▸ INFORMATION
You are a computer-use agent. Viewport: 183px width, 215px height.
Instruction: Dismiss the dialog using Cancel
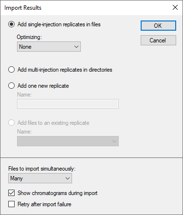tap(158, 40)
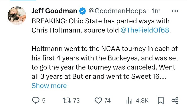Click the repost count of 73
Viewport: 187px width, 110px height.
click(x=76, y=101)
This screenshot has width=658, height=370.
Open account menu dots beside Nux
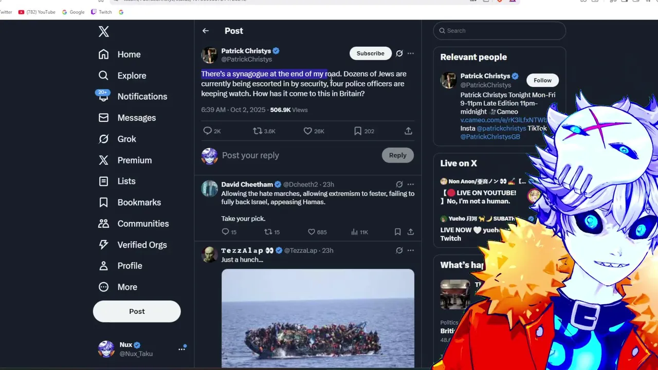(181, 349)
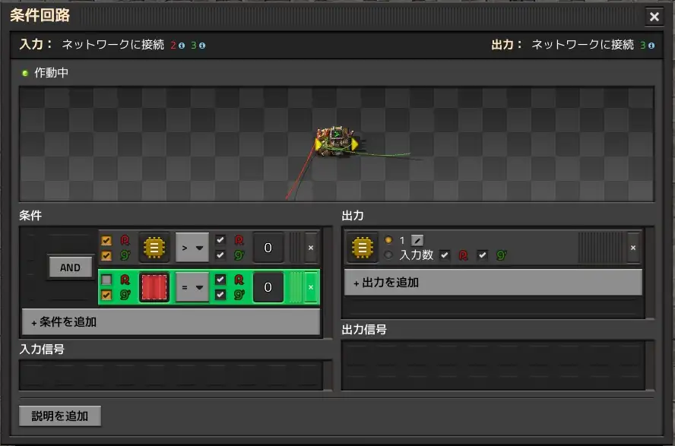
Task: Click the 出力を追加 button
Action: (493, 283)
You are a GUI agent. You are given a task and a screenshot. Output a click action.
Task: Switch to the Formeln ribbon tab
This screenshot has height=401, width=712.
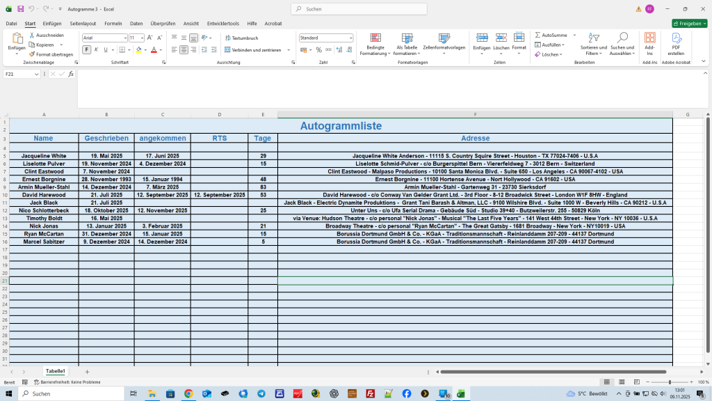[x=113, y=23]
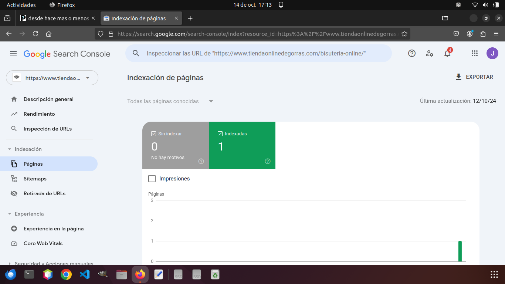This screenshot has height=284, width=505.
Task: Bookmark this page with the star icon
Action: coord(404,34)
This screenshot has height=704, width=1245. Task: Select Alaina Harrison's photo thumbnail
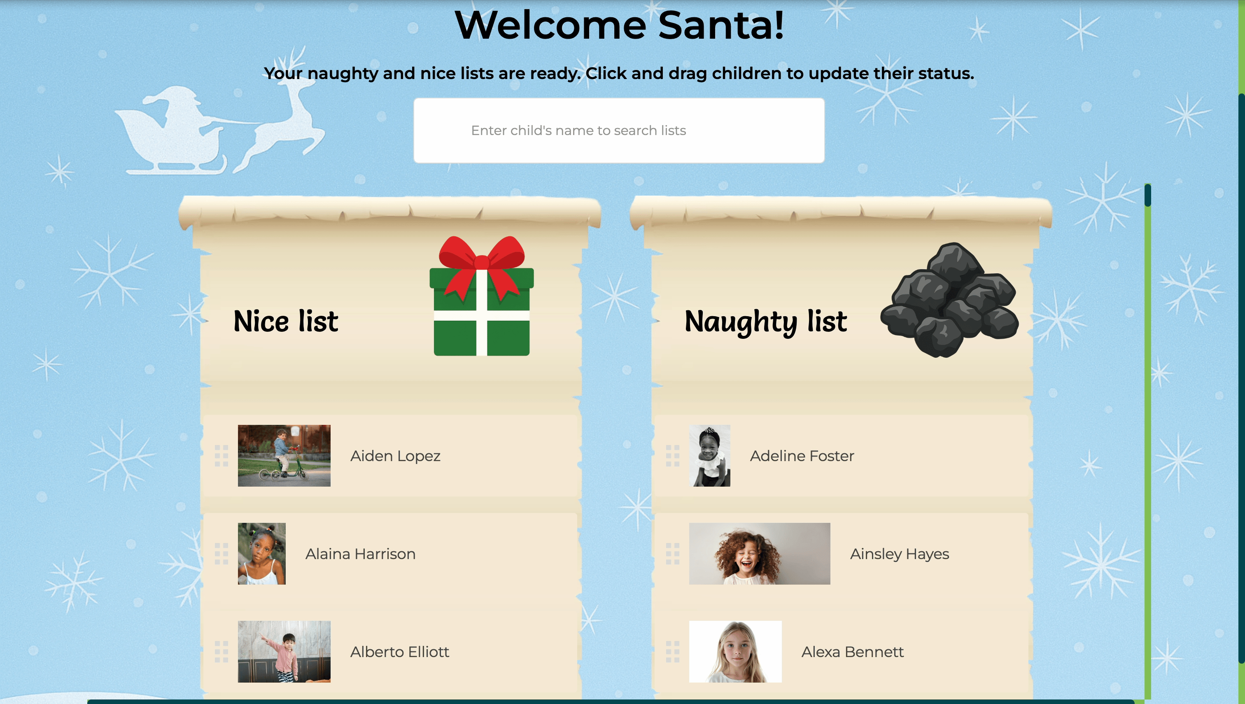(262, 554)
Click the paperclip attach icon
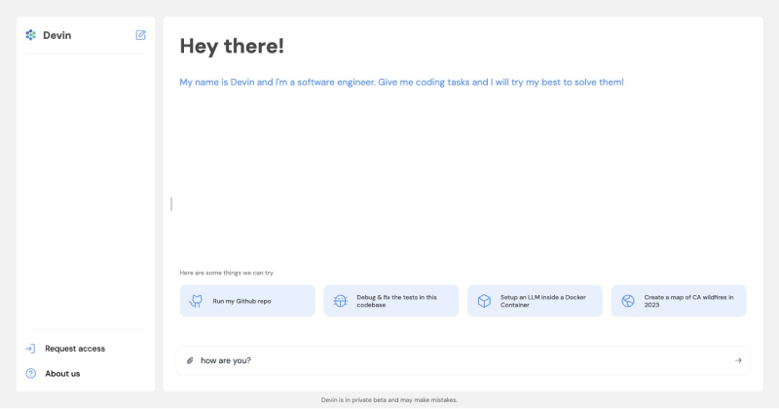This screenshot has height=409, width=779. tap(190, 360)

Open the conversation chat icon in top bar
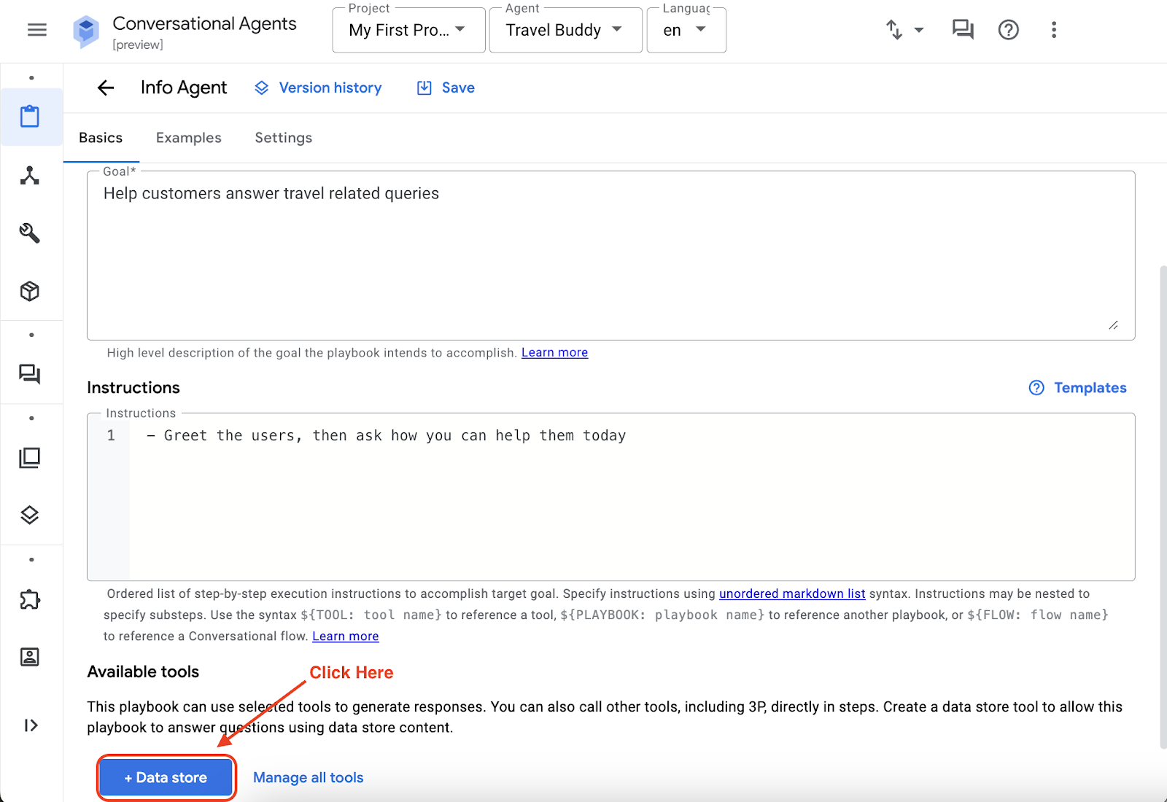point(963,30)
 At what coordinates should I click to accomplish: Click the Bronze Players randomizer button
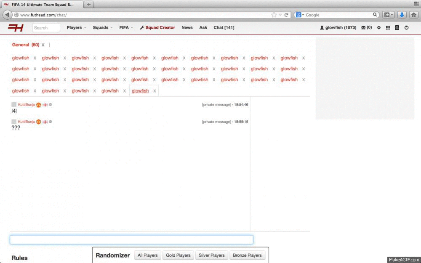(247, 255)
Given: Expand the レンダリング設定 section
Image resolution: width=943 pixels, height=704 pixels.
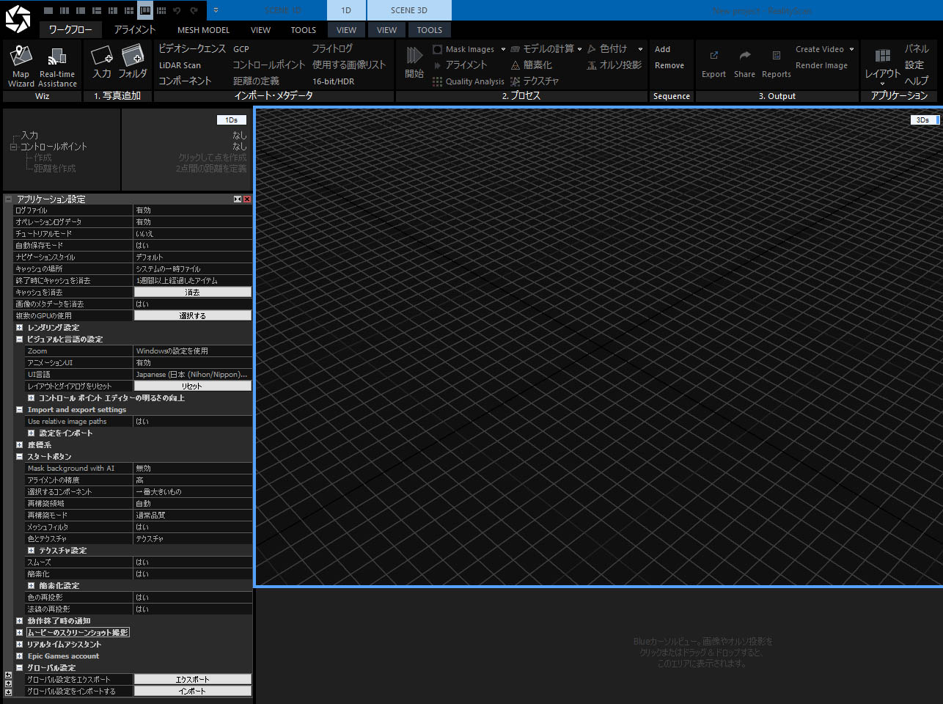Looking at the screenshot, I should point(20,328).
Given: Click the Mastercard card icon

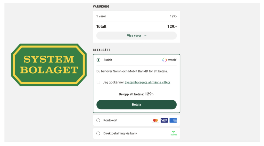Looking at the screenshot, I should pyautogui.click(x=155, y=120).
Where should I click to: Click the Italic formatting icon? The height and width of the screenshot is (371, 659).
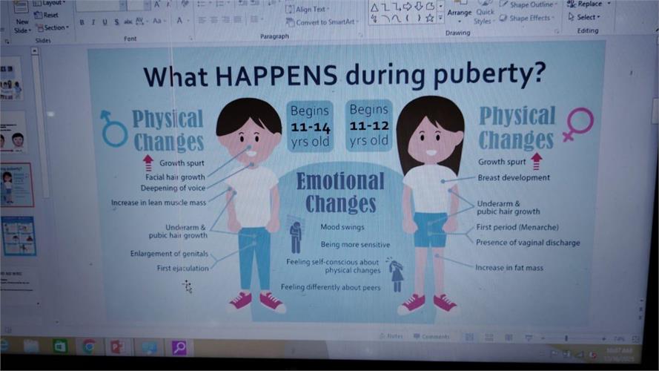click(93, 22)
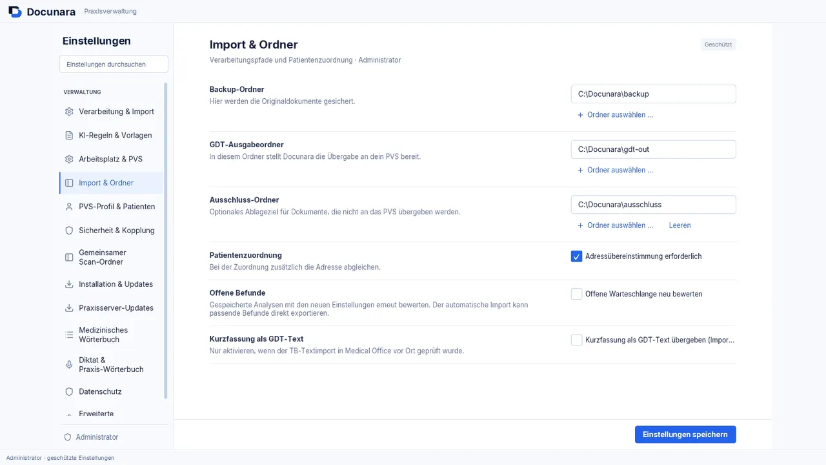This screenshot has height=465, width=826.
Task: Check Kurzfassung als GDT-Text übergeben option
Action: (577, 340)
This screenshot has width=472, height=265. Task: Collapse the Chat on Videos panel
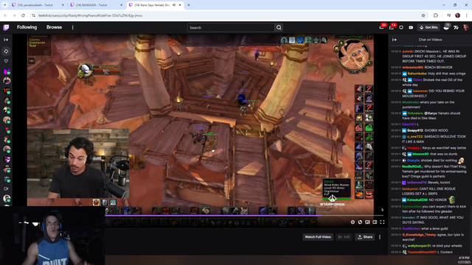395,40
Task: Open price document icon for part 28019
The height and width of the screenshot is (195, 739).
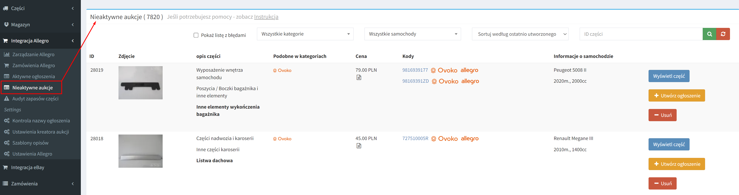Action: (359, 78)
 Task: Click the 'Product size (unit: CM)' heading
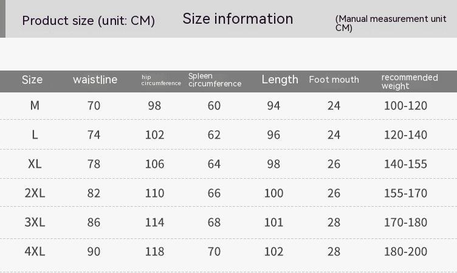click(x=88, y=21)
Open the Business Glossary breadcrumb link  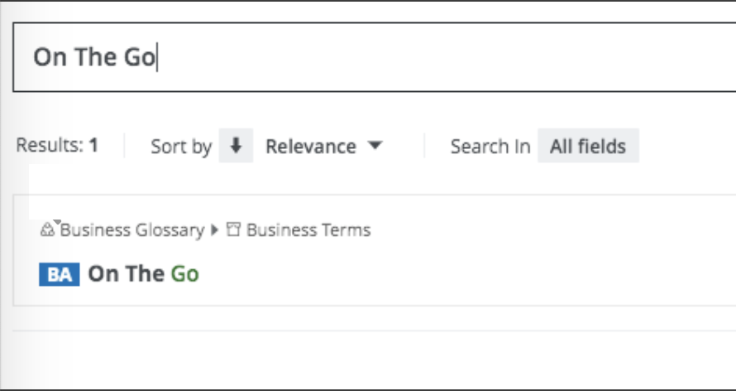point(131,230)
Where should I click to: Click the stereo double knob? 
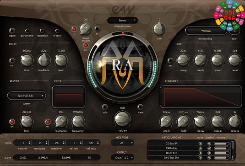pyautogui.click(x=86, y=29)
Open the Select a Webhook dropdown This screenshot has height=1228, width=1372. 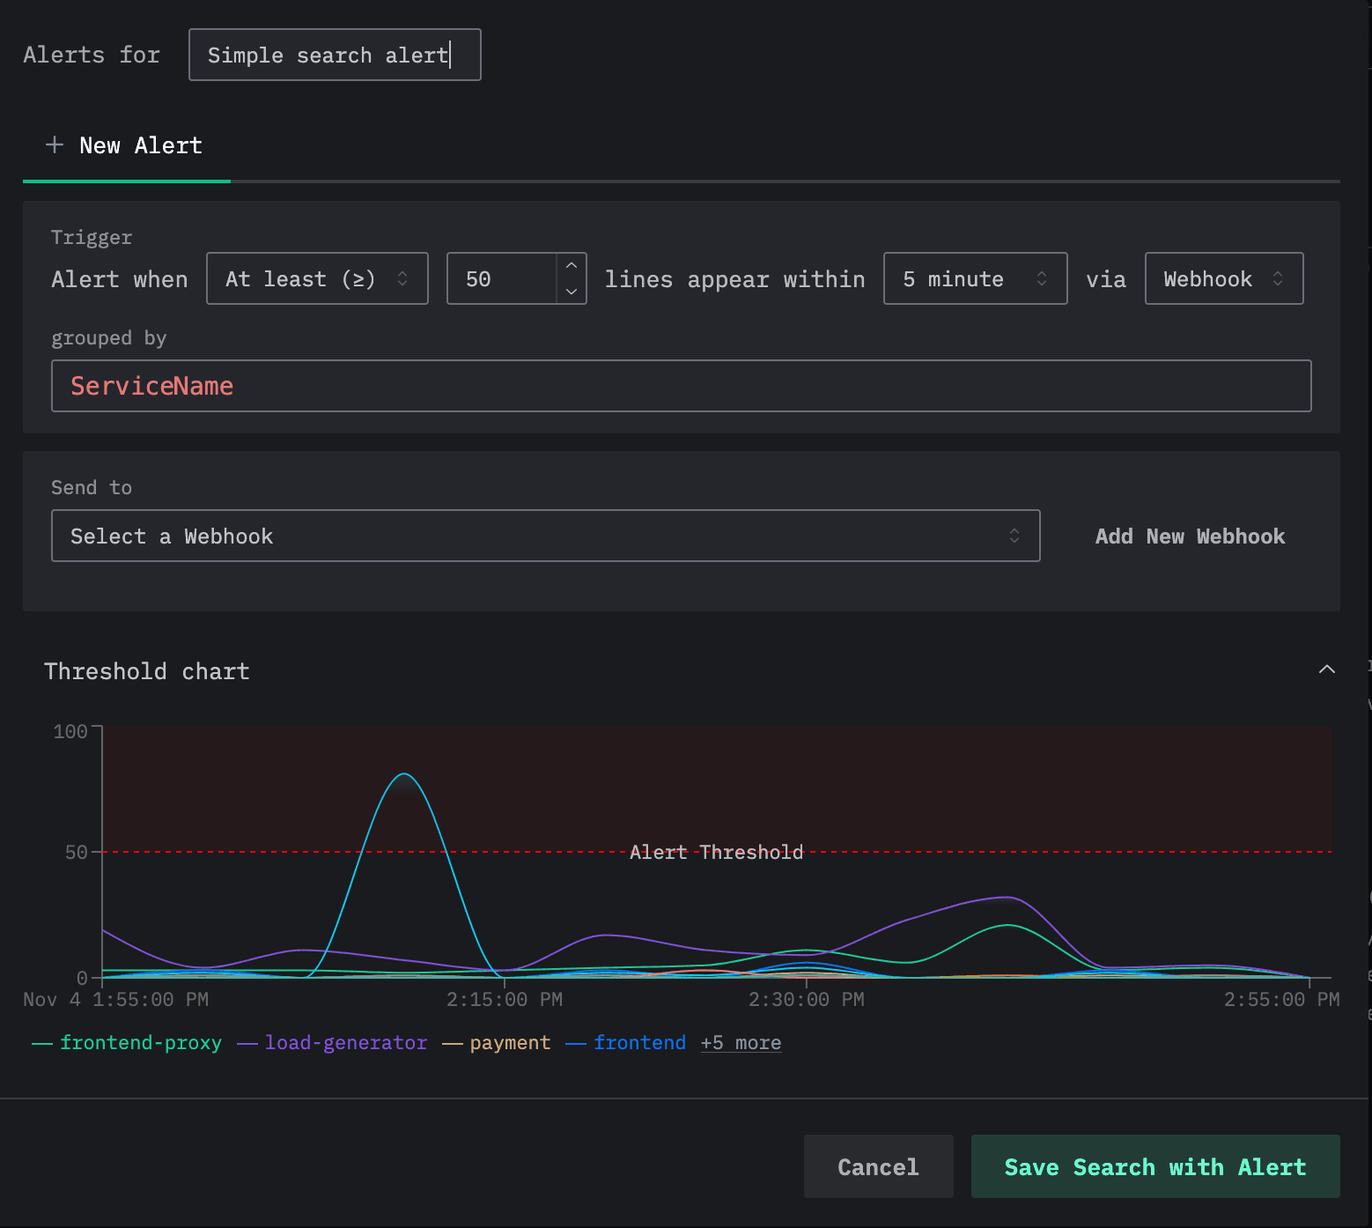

▸ ACTION ITEM
Only the lines from the first line of the entries through the line containing "This screenshot has width=658, height=370." should be output, exactly as they are, without pictures.

▸ SOLUTION FOR THIS TASK
You are a computer-use agent. Viewport: 183px width, 215px height.
Instruction: Dismiss the dialog using Cancel
tap(158, 40)
Click the repost count of 73
Viewport: 187px width, 110px height.
click(x=76, y=101)
This screenshot has width=658, height=370.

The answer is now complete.